Un tel consensus devrait donner à réfléchir à nos gouvernants plus attentifs aux sirènes d’alerte de Bruxelles – qui voit ses objectifs de déficit accordés aux états membres exploser – qu’aux cris de souffrance de la rue. Notre Première ministre (de Gauche) Élisabeth Borne dont la mollesse et l’apathie s’apparentent à un manque de conviction ainsi que le ministre du travail Olivier Dussopt (aussi de Gauche mais plus autant qu’avant – voir plus bas) (1) et peu à l’aise dans ses interventions, vus l’ampleur du mouvement déclenché le 7 mars 2023 et l’aggravation possible des mouvements, ont commencé à lâcher du lest sur divers points de la réforme qu’ils affirment pourtant «juste». Le problème est que les syndicats et le peuple rejettent cette réforme en bloc. Face au «Tout ou rien» s’engage un bras de fer dont l’issue reste très incertaine.
====
CONSIGNES:
[1] Selon le passage du document ci-dessus, quel jour le mouvement a-t-il été déclenché ?
[2] Les affirmations suivantes concordent-elles avec le passage du document ? Répondez par oui ou par non en citant les mots qui tranchent.
(a) Les syndicats et le peuple rejettent la réforme dans sa totalité.
(b) L’issue du bras de fer est présentée comme assurée.
(c) Le gouvernement qualifie la réforme d’injuste.

EXTRAIT DE DONNÉES:
====
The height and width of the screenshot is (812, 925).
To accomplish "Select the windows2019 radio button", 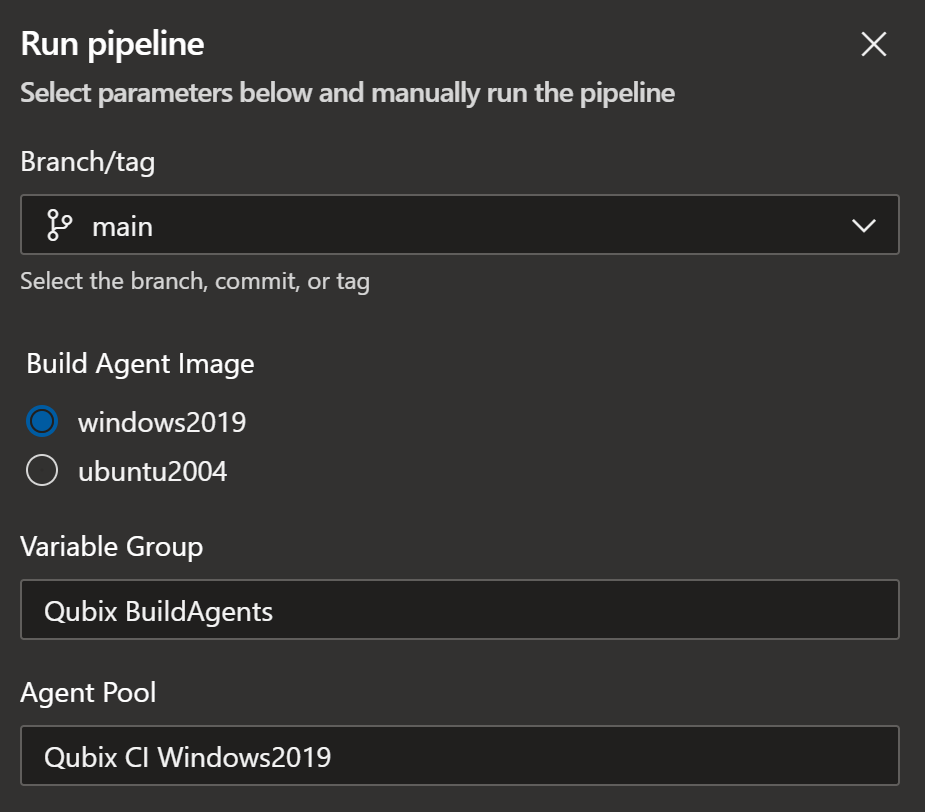I will point(42,422).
====
CORRIGÉ DES EXERCICES:
[1] Le 7 mars 2023.

[2]
(a) Oui : “les syndicats et le peuple rejettent cette réforme en bloc”.
(b) Non : “dont l’issue reste très incertaine”.
(c) Non : “la réforme qu’ils affirment pourtant «juste»”.